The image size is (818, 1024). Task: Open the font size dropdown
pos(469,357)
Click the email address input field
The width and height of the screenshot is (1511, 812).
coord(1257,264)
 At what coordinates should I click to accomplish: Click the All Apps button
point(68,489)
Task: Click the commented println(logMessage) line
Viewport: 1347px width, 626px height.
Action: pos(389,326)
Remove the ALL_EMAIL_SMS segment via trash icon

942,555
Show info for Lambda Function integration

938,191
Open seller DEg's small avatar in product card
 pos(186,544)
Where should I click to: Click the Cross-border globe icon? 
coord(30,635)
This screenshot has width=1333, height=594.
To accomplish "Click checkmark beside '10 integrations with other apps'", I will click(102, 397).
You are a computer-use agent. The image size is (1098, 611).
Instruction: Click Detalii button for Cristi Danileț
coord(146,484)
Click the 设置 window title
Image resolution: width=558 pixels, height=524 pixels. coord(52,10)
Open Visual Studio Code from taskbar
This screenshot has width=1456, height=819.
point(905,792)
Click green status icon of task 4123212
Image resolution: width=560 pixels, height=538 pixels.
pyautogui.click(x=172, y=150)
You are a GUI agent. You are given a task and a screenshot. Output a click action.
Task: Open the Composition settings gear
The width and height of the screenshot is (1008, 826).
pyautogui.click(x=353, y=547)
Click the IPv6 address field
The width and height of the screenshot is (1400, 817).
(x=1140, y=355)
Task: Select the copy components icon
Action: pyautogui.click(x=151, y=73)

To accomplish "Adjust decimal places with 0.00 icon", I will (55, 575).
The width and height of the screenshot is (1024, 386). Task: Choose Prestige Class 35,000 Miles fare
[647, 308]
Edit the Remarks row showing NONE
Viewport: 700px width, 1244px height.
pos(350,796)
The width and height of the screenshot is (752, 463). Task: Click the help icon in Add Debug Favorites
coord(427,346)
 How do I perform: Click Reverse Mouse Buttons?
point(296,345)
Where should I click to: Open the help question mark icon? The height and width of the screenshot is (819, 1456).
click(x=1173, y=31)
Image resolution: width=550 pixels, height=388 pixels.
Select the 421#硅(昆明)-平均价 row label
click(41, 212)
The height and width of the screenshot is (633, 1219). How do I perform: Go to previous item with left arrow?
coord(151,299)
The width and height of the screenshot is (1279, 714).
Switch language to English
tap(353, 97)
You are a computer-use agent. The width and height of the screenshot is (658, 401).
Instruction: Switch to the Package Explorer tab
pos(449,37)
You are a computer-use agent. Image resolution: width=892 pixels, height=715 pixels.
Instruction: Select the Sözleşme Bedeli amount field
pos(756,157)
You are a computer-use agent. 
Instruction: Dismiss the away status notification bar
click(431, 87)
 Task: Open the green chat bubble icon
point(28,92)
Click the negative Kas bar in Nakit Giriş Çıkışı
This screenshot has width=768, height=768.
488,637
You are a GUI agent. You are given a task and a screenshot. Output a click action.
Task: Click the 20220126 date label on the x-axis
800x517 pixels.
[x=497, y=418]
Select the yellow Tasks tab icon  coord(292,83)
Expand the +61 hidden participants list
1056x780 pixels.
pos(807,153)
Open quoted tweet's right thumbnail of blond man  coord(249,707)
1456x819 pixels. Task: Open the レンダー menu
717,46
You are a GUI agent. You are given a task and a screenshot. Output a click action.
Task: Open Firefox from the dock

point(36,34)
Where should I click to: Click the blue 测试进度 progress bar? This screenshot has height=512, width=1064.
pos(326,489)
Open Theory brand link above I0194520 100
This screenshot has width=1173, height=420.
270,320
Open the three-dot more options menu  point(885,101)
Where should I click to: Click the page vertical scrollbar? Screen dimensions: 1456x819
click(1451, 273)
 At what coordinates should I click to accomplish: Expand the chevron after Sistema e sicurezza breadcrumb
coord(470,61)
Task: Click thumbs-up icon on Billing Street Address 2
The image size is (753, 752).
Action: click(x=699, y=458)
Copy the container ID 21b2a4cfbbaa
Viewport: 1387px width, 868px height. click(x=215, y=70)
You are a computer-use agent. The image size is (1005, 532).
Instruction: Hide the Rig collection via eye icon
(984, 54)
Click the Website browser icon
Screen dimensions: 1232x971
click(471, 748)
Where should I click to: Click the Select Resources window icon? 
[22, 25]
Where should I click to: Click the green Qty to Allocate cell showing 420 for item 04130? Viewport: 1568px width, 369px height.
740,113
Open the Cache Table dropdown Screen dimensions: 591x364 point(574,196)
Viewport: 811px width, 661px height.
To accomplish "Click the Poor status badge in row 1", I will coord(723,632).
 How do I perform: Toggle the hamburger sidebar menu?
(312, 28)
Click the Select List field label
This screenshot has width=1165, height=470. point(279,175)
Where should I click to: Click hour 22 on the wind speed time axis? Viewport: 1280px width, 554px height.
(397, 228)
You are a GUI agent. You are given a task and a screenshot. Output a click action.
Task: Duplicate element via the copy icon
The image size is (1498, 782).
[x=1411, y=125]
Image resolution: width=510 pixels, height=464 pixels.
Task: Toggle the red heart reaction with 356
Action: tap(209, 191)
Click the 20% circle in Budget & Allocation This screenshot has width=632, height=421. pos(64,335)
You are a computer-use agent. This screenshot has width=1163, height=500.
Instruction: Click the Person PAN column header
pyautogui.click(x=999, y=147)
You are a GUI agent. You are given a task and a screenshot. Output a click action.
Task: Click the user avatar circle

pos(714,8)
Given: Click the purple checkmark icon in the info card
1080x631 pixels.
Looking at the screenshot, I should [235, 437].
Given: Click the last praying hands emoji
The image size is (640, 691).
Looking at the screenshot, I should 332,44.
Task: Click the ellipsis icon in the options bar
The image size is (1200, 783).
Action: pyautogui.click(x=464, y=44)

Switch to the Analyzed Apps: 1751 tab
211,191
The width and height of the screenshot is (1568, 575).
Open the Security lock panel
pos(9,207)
++++++++++
- _DESCRIPTION OF THE TASK_
Copy every one of the records above verbatim, line for line, with no changes.

- _EXPECTED OUTPUT_
The image size is (818, 1024). Task: Open the font size dropdown
pos(469,357)
Click the email address input field
The width and height of the screenshot is (1511, 812).
coord(1257,264)
 At what coordinates should I click to accomplish: Click the All Apps button
point(68,489)
Task: Click the commented println(logMessage) line
Viewport: 1347px width, 626px height.
Action: pos(389,326)
Remove the ALL_EMAIL_SMS segment via trash icon

942,555
Show info for Lambda Function integration

938,191
Open seller DEg's small avatar in product card
 pos(186,544)
Where should I click to: Click the Cross-border globe icon? 
coord(30,635)
This screenshot has width=1333, height=594.
To accomplish "Click checkmark beside '10 integrations with other apps'", I will click(102, 397).
You are a computer-use agent. The image size is (1098, 611).
Instruction: Click Detalii button for Cristi Danileț
coord(146,484)
Click the 设置 window title
Image resolution: width=558 pixels, height=524 pixels. coord(52,10)
Open Visual Studio Code from taskbar
This screenshot has width=1456, height=819.
point(905,792)
Click green status icon of task 4123212
Image resolution: width=560 pixels, height=538 pixels.
pyautogui.click(x=172, y=150)
You are a GUI agent. You are given a task and a screenshot. Output a click action.
Task: Open the Composition settings gear
The width and height of the screenshot is (1008, 826).
pyautogui.click(x=353, y=547)
Click the IPv6 address field
The width and height of the screenshot is (1400, 817).
(x=1140, y=355)
Task: Select the copy components icon
Action: pyautogui.click(x=151, y=73)

To accomplish "Adjust decimal places with 0.00 icon", I will (55, 575).
The width and height of the screenshot is (1024, 386). Task: Choose Prestige Class 35,000 Miles fare
[647, 308]
Edit the Remarks row showing NONE
Viewport: 700px width, 1244px height.
pos(350,796)
The width and height of the screenshot is (752, 463). Task: Click the help icon in Add Debug Favorites
coord(427,346)
 How do I perform: Click Reverse Mouse Buttons?
point(296,345)
Where should I click to: Open the help question mark icon? The height and width of the screenshot is (819, 1456).
click(x=1173, y=31)
Image resolution: width=550 pixels, height=388 pixels.
Select the 421#硅(昆明)-平均价 row label
click(41, 212)
The height and width of the screenshot is (633, 1219). How do I perform: Go to previous item with left arrow?
coord(151,299)
The width and height of the screenshot is (1279, 714).
Switch language to English
tap(353, 97)
You are a computer-use agent. The width and height of the screenshot is (658, 401).
Instruction: Switch to the Package Explorer tab
pos(449,37)
You are a computer-use agent. Image resolution: width=892 pixels, height=715 pixels.
Instruction: Select the Sözleşme Bedeli amount field
pos(756,157)
You are a computer-use agent. 
Instruction: Dismiss the away status notification bar
click(431, 87)
 Task: Open the green chat bubble icon
point(28,92)
Click the negative Kas bar in Nakit Giriş Çıkışı
This screenshot has width=768, height=768.
488,637
You are a GUI agent. You are given a task and a screenshot. Output a click action.
Task: Click the 20220126 date label on the x-axis
800x517 pixels.
[x=497, y=418]
Select the yellow Tasks tab icon  coord(292,83)
Expand the +61 hidden participants list
1056x780 pixels.
pos(807,153)
Open quoted tweet's right thumbnail of blond man  coord(249,707)
1456x819 pixels. Task: Open the レンダー menu
717,46
You are a GUI agent. You are given a task and a screenshot. Output a click action.
Task: Open Firefox from the dock

point(36,34)
Where should I click to: Click the blue 测试进度 progress bar? This screenshot has height=512, width=1064.
pos(326,489)
Open Theory brand link above I0194520 100
This screenshot has width=1173, height=420.
270,320
Open the three-dot more options menu  point(885,101)
Where should I click to: Click the page vertical scrollbar? Screen dimensions: 1456x819
click(1451, 273)
 At what coordinates should I click to accomplish: Expand the chevron after Sistema e sicurezza breadcrumb
coord(470,61)
Task: Click thumbs-up icon on Billing Street Address 2
The image size is (753, 752).
Action: click(x=699, y=458)
Copy the container ID 21b2a4cfbbaa
Viewport: 1387px width, 868px height. click(x=215, y=70)
You are a computer-use agent. The image size is (1005, 532).
Instruction: Hide the Rig collection via eye icon
(984, 54)
Click the Website browser icon
Screen dimensions: 1232x971
click(471, 748)
Where should I click to: Click the Select Resources window icon? 
[22, 25]
Where should I click to: Click the green Qty to Allocate cell showing 420 for item 04130? Viewport: 1568px width, 369px height.
740,113
Open the Cache Table dropdown Screen dimensions: 591x364 point(574,196)
Viewport: 811px width, 661px height.
To accomplish "Click the Poor status badge in row 1", I will coord(723,632).
 How do I perform: Toggle the hamburger sidebar menu?
(312, 28)
Click the Select List field label
This screenshot has width=1165, height=470. point(279,175)
Where should I click to: Click hour 22 on the wind speed time axis? Viewport: 1280px width, 554px height.
(397, 228)
You are a GUI agent. You are given a task and a screenshot. Output a click action.
Task: Duplicate element via the copy icon
The image size is (1498, 782).
[x=1411, y=125]
Image resolution: width=510 pixels, height=464 pixels.
Task: Toggle the red heart reaction with 356
Action: tap(209, 191)
Click the 20% circle in Budget & Allocation This screenshot has width=632, height=421. pos(64,335)
You are a computer-use agent. This screenshot has width=1163, height=500.
Instruction: Click the Person PAN column header
pyautogui.click(x=999, y=147)
You are a GUI agent. You are given a task and a screenshot. Output a click action.
Task: Click the user avatar circle

pos(714,8)
Given: Click the purple checkmark icon in the info card
1080x631 pixels.
Looking at the screenshot, I should [235, 437].
Given: Click the last praying hands emoji
The image size is (640, 691).
Looking at the screenshot, I should 332,44.
Task: Click the ellipsis icon in the options bar
The image size is (1200, 783).
Action: pyautogui.click(x=464, y=44)

Switch to the Analyzed Apps: 1751 tab
211,191
The width and height of the screenshot is (1568, 575).
Open the Security lock panel
pos(9,207)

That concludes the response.